Scalability Patterns
- Vertical (scale-up): Bigger machine. Simple but has ceiling.
- Horizontal (scale-out): More machines (shared-nothing). Complex but unlimited.
- Elastic: Auto-scale on load detection. Good for unpredictable workloads.
Twitter fan-out case study: 4.6k writes/s but 300k reads/s. Solution: pre-compute timelines (write fan-out) for most users; read-time merge for celebrities.
Performance: Use Percentiles, Not Averages
- p50 = median. p99 = tail latency matters for user experience.
- Amazon: 100ms delay = 1% revenue loss.
- Tail latency amplification: One slow backend call slows entire parallel request.
Chapter 2: Data Models & Query Languages
Model Selection Guide
| Model | Best For | Weakness |
|---|---|---|
| Relational | Structured data, complex joins, ACID transactions | Rigid schema, impedance mismatch with OOP |
| Document | Hierarchical data, flexible schema, data locality | Poor joins, many-to-many relationships |
| Graph | Highly connected data, variable-depth traversals | Less mature tooling, harder to partition |
Schema Strategy
- Schema-on-write (relational): Enforce structure at write time. Early error detection, migration cost.
- Schema-on-read (document): Interpret structure at read time. Flexible but validation burden on app.
Normalization vs Denormalization
- Normalize: Single source of truth, consistent updates, requires joins.
- Denormalize: Faster reads, risks inconsistency, update anomalies.
Trend: Models converge — PostgreSQL supports JSON, MongoDB added joins. Choose based on access patterns, not ideology.
Chapter 3: Storage & Retrieval
Storage Engine Comparison
| Feature | B-Tree | LSM-Tree |
|---|---|---|
| Write throughput | Lower (in-place update + WAL) | Higher (sequential append) |
| Read latency | More predictable | May check multiple SSTables |
| Write amplification | Higher | Lower |
| Space efficiency | Fragmentation possible | Better compression |
| Transaction support | Simpler (lock on tree node) | More complex |
| Used by | PostgreSQL, MySQL, Oracle | LevelDB, RocksDB, Cassandra |
OLTP vs OLAP
| Aspect | OLTP | OLAP |
|---|---|---|
| Access | Random, few records | Sequential scan, millions of rows |
| Users | End users | Analysts |
| Data | Current state | Historical events |
| Scale | GB–TB | TB–PB |
| Optimize for | Low latency | Throughput |
Data Warehousing
- ETL: Extract from OLTP → Transform → Load into warehouse.

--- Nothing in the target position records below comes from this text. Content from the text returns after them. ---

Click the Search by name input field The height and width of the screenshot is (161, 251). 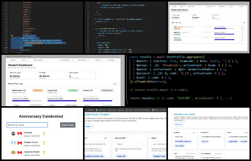[x=27, y=125]
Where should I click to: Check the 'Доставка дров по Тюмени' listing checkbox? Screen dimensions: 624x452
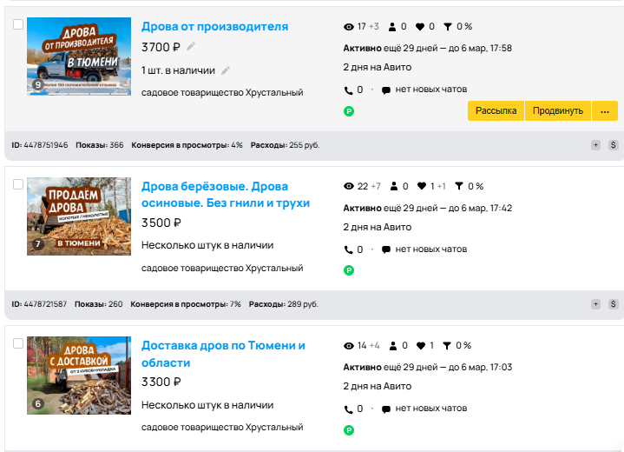click(18, 343)
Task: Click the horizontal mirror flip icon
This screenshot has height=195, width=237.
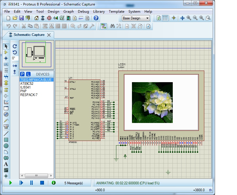Action: click(x=15, y=66)
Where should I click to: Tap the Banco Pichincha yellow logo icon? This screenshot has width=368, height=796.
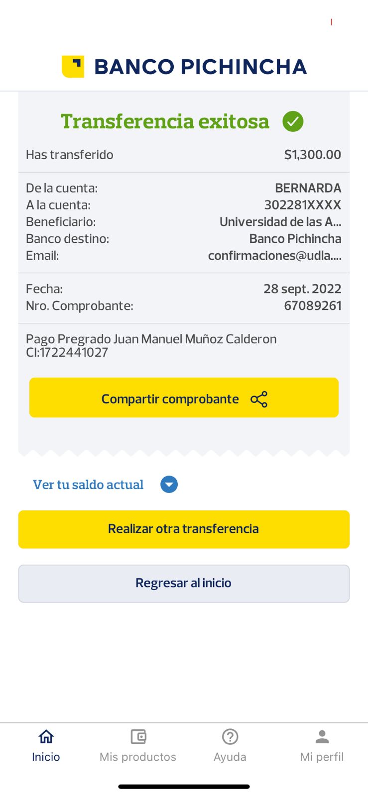(73, 67)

- Star schema: Central fact table (events) + dimension tables (attributes). Fact tables can have 100+ columns and petabyte scale.
- Column-oriented storage: Store each column separately. Huge I/O savings when queries touch few columns. Enables bitmap encoding, run-length compression, vectorized processing.
Chapter 4: Encoding & Evolution
Format Comparison
| Format | Size (example) | Schema | Evolution | Cross-language |
|---|---|---|---|---|
| JSON | 81 bytes | Implicit | Manual | Excellent |
| Thrift | 59 bytes | Required | Field tags | Good |
| Protobuf | 33 bytes | Required | Field tags | Excellent |
| Avro | 32 bytes | Required | Name matching | Good |
Compatibility Rules
- Backward compatible: New code reads old data. (Always required)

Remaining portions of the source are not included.